At that moment, O’Neill realized that the dream she’d expressed to her family for so long would not happen. “I can’t provide that,” O’Neill thought, as her sister-in-law spoke.
“It really hit home,” she recounted: “I’m going to be in vet school for four more years, and I have to follow a job around ... and it may not be here. That’s where we are with veterinary medicine; that’s where we are with a lot of things. I can’t have it for him, and I can’t have it for me...
“There’s a point in time that you lose the dream and really face reality,” she said. “That was my ‘aha’ moment.”
O’Neill noted that she could have cut the cost of schooling in half by attending school in her home state, but that, she came to believe, was still too much. “For me, it wouldn’t make much difference,” she said.
As a student, O’Neill had boned up not only on medicine but on practice prospects. She knew that veterinarians are fighting to keep clients coming in the doors
. She projected that as more veterinarians entered the profession saddled with high educational debt, fewer could afford to buy practices, resulting in greater corporate ownership. And she speculated that if she did ever manage to buy her own clinic, the corporate players would likely outcompete her with lower prices.
The decision to let go of her dream still raw, O’Neill doesn’t know yet what she might pursue next. She agreed to share her experience and perspective in the hope it might spur other aspiring veterinarians to think more analytically about what is for so many an emotional decision.
She had watched with dismay as fellow students borrowed $60,000 to $70,000 a year so they could have enough to live comfortably. “I know it’s real money you’re borrowing. It’s not Monopoly money,” she said. “To have (at the end) $250,000 in debt plus interest, these kids are paying back anywhere from $1,500 to $2,500 a month.”

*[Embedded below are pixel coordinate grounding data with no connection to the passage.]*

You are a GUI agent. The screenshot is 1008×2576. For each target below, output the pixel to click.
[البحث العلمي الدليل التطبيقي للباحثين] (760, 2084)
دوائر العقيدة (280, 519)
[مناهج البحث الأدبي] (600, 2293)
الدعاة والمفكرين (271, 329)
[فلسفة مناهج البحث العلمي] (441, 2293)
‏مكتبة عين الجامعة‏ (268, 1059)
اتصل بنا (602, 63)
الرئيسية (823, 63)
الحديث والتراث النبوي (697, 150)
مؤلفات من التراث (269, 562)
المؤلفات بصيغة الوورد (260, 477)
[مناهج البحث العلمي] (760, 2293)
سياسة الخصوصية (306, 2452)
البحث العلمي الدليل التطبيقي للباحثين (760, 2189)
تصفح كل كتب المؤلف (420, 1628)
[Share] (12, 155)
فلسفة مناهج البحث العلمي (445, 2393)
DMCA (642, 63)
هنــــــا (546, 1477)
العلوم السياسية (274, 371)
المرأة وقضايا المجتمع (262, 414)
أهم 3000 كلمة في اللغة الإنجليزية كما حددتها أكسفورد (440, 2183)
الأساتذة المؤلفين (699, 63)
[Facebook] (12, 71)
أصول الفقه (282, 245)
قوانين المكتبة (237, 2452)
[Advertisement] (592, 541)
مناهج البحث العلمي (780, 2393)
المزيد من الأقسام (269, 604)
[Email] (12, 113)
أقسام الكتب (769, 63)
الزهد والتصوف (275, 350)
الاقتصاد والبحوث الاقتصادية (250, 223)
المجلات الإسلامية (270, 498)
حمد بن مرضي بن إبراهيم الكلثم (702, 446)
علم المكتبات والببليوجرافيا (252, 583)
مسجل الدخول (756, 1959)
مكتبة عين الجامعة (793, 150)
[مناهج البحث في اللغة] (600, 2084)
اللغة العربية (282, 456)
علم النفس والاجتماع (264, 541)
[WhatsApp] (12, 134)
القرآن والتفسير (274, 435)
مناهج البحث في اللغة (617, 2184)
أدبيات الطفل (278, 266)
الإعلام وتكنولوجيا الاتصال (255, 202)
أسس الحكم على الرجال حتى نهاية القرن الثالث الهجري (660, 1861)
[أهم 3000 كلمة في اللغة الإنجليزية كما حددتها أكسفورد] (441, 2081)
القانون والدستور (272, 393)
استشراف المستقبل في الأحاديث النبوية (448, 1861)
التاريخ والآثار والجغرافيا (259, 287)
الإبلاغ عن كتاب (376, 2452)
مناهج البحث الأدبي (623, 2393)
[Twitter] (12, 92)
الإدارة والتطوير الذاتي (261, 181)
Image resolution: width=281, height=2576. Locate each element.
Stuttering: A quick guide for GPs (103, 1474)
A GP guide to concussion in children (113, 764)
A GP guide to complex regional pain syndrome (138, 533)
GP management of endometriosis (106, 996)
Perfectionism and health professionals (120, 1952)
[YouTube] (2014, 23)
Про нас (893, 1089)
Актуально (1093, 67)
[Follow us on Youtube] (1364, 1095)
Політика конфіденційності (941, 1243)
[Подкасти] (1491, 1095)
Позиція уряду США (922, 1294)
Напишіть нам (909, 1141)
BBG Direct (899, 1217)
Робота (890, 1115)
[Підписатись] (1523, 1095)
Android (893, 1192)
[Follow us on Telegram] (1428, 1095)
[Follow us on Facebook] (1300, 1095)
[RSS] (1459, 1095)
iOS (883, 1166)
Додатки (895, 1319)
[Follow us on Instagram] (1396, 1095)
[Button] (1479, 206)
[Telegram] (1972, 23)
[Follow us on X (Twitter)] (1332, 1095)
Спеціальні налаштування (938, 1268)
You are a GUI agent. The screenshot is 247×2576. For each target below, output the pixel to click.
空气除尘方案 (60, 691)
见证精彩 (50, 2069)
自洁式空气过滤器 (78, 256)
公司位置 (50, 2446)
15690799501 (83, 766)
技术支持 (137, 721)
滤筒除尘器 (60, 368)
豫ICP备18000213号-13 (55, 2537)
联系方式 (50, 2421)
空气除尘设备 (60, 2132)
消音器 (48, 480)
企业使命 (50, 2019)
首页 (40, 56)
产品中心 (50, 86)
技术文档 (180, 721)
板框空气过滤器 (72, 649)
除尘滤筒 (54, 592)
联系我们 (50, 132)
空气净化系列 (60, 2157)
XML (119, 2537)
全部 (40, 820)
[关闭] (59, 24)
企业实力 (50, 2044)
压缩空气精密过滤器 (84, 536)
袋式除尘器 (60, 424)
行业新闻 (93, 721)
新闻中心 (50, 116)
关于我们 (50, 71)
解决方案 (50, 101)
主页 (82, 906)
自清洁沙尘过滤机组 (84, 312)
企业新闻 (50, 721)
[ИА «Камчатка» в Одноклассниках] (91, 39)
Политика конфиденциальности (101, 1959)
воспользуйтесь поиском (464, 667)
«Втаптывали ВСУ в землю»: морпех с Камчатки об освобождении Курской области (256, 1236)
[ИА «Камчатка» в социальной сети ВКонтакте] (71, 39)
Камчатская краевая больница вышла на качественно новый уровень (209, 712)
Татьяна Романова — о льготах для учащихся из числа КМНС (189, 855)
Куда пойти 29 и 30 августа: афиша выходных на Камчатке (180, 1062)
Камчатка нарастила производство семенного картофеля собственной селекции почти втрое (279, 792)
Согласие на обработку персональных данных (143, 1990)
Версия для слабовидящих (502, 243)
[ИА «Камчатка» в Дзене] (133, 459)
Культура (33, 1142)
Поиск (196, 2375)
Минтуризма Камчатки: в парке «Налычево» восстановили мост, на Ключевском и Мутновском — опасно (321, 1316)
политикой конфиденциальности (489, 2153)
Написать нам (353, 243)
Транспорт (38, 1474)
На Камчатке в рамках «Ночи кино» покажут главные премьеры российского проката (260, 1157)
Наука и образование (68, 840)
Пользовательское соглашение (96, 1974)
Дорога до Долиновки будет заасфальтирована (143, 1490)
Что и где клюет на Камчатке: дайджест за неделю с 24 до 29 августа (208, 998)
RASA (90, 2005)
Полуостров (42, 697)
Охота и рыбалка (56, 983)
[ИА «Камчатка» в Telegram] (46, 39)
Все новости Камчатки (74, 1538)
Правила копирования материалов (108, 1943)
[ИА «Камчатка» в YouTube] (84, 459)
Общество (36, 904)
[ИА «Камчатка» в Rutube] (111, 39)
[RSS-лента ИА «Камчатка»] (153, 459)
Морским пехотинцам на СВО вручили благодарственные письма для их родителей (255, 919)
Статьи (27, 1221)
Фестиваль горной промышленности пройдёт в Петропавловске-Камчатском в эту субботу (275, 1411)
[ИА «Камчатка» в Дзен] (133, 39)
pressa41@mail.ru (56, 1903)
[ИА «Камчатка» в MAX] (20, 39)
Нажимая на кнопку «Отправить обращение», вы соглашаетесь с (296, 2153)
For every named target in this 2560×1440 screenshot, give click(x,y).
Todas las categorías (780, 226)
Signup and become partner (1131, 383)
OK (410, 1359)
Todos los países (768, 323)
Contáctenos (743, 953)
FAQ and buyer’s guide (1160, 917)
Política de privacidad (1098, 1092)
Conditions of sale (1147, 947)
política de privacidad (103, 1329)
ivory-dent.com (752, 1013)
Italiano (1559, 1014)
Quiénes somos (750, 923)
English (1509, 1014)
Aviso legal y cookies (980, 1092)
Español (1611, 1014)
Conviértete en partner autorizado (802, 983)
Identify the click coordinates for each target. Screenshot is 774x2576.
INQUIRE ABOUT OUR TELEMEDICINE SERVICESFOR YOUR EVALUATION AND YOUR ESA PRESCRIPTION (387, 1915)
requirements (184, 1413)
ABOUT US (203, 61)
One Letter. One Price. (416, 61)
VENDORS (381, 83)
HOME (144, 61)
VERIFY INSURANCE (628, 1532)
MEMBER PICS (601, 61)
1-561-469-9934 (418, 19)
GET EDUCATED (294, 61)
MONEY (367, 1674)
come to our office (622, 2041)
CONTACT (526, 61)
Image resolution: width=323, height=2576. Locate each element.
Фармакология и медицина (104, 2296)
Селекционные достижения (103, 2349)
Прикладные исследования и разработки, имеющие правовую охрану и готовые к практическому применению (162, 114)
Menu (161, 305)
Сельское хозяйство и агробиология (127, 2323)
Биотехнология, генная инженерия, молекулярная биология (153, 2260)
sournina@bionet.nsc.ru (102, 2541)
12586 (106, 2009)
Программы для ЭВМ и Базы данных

On Internet forums where students discussed the expense, O’Neill said, many would say they accepted the cost because it enabled them to pursue a livelihood they loved. “My theory is, well, you will love it for a while until it becomes a burden,” she said. “Until you’re choosing: Now you can’t go on vacation because you can’t afford it. You can’t buy yourself a nice dress for a black-tie event because you’re looking at the numbers. You may choose not to have a family because of it.
“I think it’s a very, very serious issue,” she said. “I don’t know what the solution is.”
All the same, O’Neill does not regret having tried veterinary school. On the contrary. “I would have really regretted it if I had not given it a go,” she said. “I had to because it had been a goal of mine for so long.”